### Job 1
Return each line of the listing that contains the word "should". Case counts.

### Page text

** START **

- Create a Storage Account
- Select ‘BlobStorage’ for Account kind
- Go to the Advanced tab and select ‘Data lake Storage Gen2’. Select ‘Enabled Hierarchical Namespace’
- Once the storage is created, go to Azure Storage Explorer, it will appear in the Storage Account under your subscription.
- Create a filetype container in the blob container
Open up the Service Principal and record down the Secrets.
Select Contributor Rights for the Databricks Service Principal
After setting the RBAC for the Service Principal, go the Azure Storage Explore and enter the ACLS. This step requires a few processes to complete. In order to apply the ACLS to the Data Lake Gen 2, you must get the object_id. One way of doing that is to run a PowerShell script to retrieve it. Get the application id from the Databricks Service Principal and run the following command in Powershell.
az ad sp show --id < Application (client) ID from Databricks Service Principal in AAD>
Retrieve the object id from the Json output and record it. Then go to the Azure Storage Explorer and click the Storage Account/Container. Right click on the Container and select Manage Access….
Next, enter the Object_Id from the Service Principal and provide the Access privileges.

** END **

### Records to process
** START **

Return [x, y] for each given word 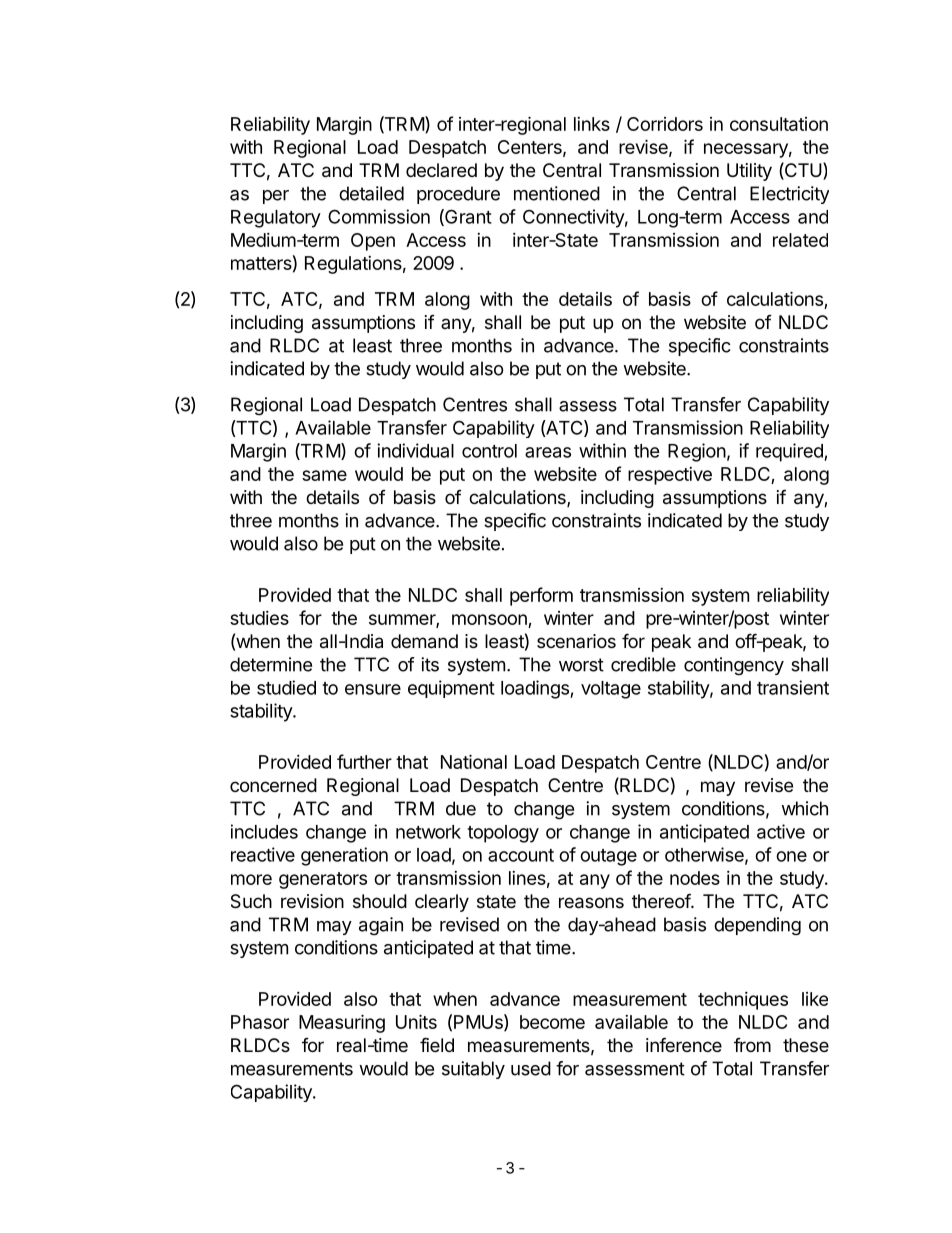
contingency [734, 666]
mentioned [557, 193]
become [552, 1022]
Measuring [342, 1023]
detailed [371, 193]
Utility [749, 172]
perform [541, 596]
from [752, 1045]
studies [259, 618]
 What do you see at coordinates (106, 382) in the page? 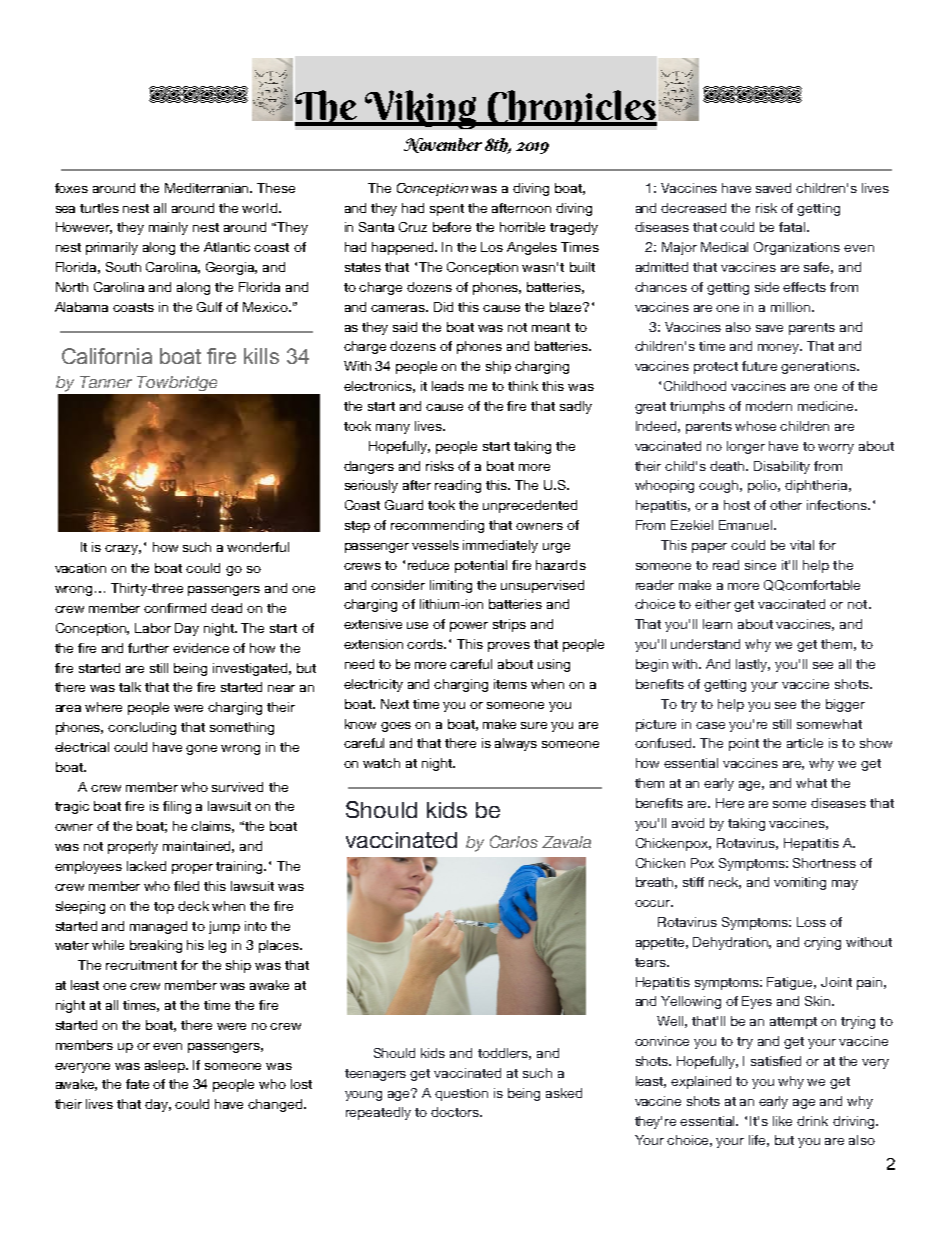
I see `Tanner` at bounding box center [106, 382].
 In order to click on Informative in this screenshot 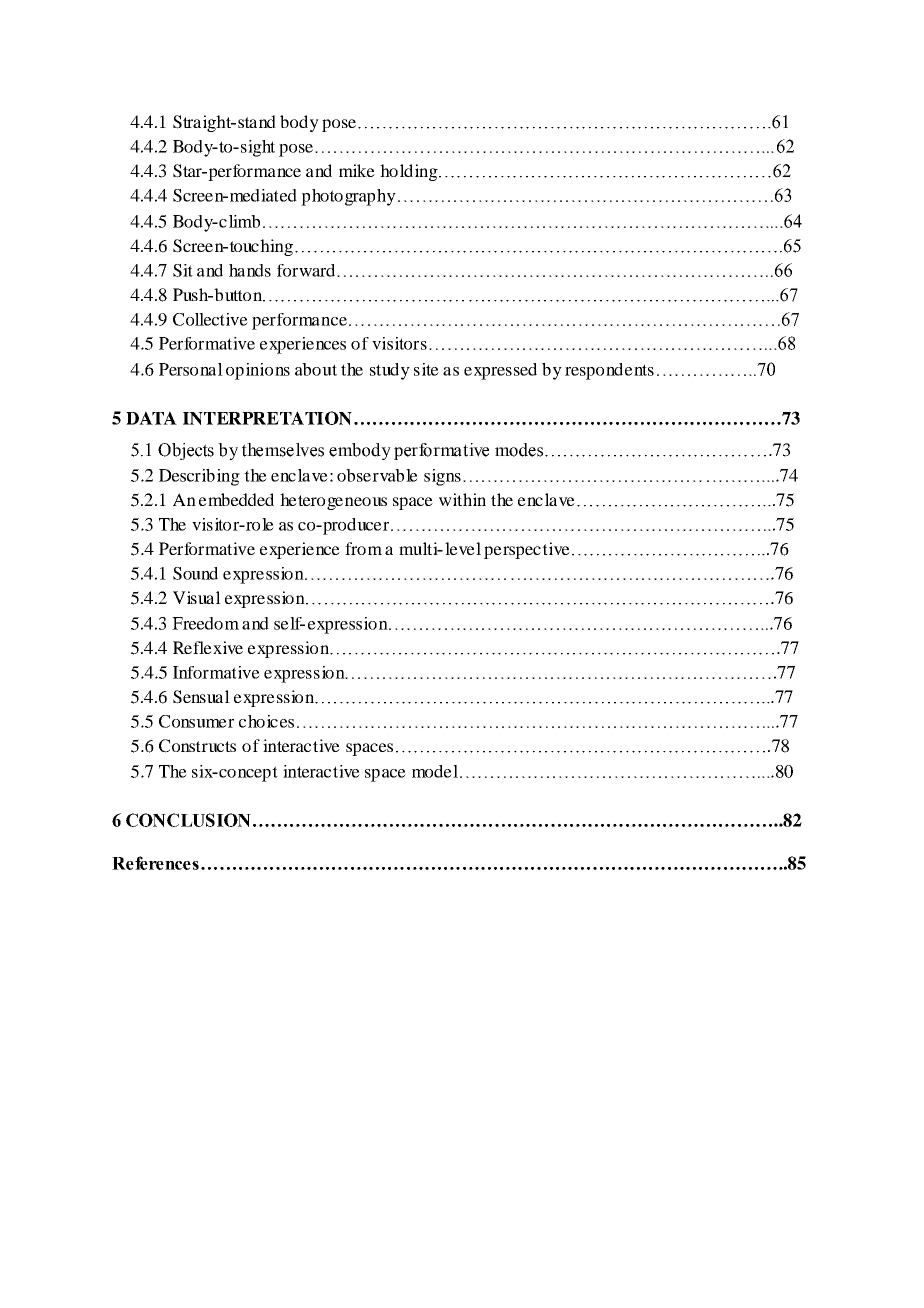, I will do `click(216, 672)`.
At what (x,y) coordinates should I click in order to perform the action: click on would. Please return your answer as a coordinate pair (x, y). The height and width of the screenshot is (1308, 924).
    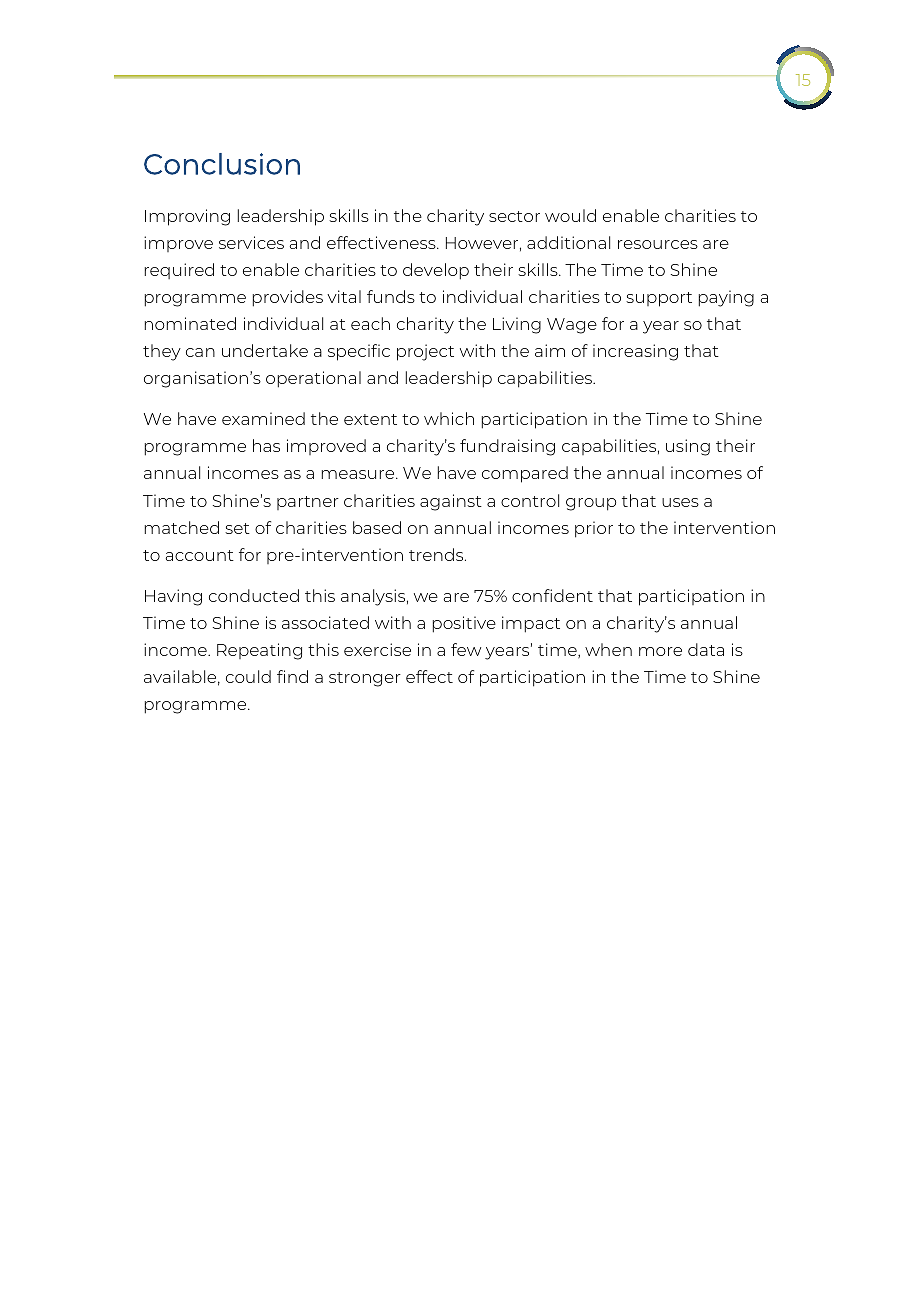
    Looking at the image, I should click on (570, 215).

** END **

### Job 2
Write out the Data Lake setup steps from "Select Contributor Rights" up to and including "the Access privileges.", substituting "Managed Identity" for each occurrence of "Service Principal".

### Full answer 1
At what (x,y) coordinates should I click in order to perform the action: click on would. Please return your answer as a coordinate pair (x, y). The height and width of the screenshot is (1308, 924).
    Looking at the image, I should click on (570, 215).

### Full answer 2
Select Contributor Rights for the Databricks Managed Identity
After setting the RBAC for the Managed Identity, go the Azure Storage Explore and enter the ACLS. This step requires a few processes to complete. In order to apply the ACLS to the Data Lake Gen 2, you must get the object_id. One way of doing that is to run a PowerShell script to retrieve it. Get the application id from the Databricks Managed Identity and run the following command in Powershell.
az ad sp show --id < Application (client) ID from Databricks Managed Identity in AAD>
Retrieve the object id from the Json output and record it. Then go to the Azure Storage Explorer and click the Storage Account/Container. Right click on the Container and select Manage Access….
Next, enter the Object_Id from the Managed Identity and provide the Access privileges.